A propos du Front National, une réaction intéressante de plusieurs auditeurs : beaucoup d’intervieweurs – volontairement ou involontairement – interrogent leurs invités non FN sur des thèmes typiquement FN (immigration, frontières, insécurité, peur, voile, etc) au risque de donner l’impression que ces thèmes sont majeurs dans la campagne. L’avez-vous ressenti ?
Ce qui est exact, c’est que les thèmes chers au Front National sont pas mal repris par d’autres hommes politiques.
Sous la surveillance de certains candidats ?

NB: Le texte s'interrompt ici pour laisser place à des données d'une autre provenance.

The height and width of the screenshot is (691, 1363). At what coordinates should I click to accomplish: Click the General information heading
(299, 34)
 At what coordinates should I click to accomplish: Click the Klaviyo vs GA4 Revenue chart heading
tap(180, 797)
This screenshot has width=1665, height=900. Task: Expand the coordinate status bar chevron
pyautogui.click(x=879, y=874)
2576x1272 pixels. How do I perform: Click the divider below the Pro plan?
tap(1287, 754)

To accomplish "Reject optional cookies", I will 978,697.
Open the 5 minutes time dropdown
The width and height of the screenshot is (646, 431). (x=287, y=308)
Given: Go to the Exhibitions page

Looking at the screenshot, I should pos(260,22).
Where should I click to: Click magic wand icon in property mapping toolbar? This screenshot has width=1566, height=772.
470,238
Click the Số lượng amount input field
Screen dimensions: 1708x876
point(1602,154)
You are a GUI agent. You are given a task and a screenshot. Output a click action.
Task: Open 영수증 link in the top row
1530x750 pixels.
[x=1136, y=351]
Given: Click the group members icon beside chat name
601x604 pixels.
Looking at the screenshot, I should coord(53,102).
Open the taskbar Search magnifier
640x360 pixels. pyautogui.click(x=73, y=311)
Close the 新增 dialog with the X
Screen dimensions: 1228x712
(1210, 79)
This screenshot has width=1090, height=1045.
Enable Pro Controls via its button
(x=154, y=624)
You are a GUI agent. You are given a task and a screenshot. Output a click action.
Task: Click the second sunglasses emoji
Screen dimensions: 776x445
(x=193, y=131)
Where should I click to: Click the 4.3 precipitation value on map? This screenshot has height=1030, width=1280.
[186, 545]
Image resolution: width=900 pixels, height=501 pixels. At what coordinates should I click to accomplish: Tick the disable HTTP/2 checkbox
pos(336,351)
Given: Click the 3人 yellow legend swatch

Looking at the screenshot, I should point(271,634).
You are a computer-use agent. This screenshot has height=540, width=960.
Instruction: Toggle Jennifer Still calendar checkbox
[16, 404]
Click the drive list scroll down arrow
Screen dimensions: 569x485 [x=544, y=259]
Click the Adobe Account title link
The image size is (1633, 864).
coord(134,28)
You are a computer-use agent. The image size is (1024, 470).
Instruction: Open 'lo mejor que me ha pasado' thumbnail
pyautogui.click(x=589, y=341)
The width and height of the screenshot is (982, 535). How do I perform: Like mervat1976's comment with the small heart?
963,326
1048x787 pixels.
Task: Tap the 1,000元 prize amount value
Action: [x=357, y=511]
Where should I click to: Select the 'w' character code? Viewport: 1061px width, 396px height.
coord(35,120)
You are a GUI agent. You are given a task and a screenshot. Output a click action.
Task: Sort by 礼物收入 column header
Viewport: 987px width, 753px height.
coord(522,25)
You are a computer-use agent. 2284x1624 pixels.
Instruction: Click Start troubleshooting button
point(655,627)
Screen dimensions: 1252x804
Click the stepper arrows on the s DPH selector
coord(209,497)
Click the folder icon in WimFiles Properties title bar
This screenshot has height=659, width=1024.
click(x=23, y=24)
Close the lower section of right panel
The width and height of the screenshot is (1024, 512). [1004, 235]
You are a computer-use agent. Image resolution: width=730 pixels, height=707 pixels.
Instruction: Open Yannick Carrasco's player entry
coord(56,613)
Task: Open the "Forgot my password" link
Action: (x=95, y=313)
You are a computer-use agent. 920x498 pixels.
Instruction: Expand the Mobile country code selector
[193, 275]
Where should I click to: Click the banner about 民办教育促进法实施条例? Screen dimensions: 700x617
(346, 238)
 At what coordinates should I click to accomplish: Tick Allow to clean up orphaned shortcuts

Dans les dossiers des messages reçus par le médiateur à propos des candidats, le plus gros concerne évidemment François Fillon et ses affaires, puis on trouve celui de François Asselineau qui a demandé à ses militants – nous en avons la preuve – de nous inonder de mails. Puis il y a celui de Jean-Luc Mélenchon. Dossier intéressant, car le candidat a vraisemblablement demandé à ses militants de surveiller de près les journalistes. Tous les jours, nous recevons des messages accusant de ne pas avoir parlé de Jean-Luc Mélenchon dans tel journal, d’avoir diffusé un reportage sur tel meeting, mais pas celui de Mélenchon… Or, nous n’avons peut-être pas parlé de lui dans le journal de 7h, mais bien dans celui de 8h… Que dire de cette attitude très suspicieuse à l’égard de la presse ?
Cela ramène à la défiance entretenue par certains contre les médias. Cette défiance mène à une forme d’exaspération au moment d’événements importants et clivants. Certains militants ne voudraient entendre que leurs propres opinions et n’acceptent pas d’entendre d’autres points de vue. Quelques exemples: la « faute » de la presse en 2002 si Jean-Marie Le Pen arrive au second tour, la « manière » dont la presse a traité le mouvement Nuit debout…
Pour terminer, comment le sociologue juge-t-il le traitement par les médias de cette campagne assez singulière ?
Pour les médias, cette campagne a été très complexe: des candidats parfois inattendus, une réglementation du CSA pas très bien adaptée pour un traitement de fond et puis des rebondissements dans tous les sens… Et dans tout cela, cette volonté de faire au mieux.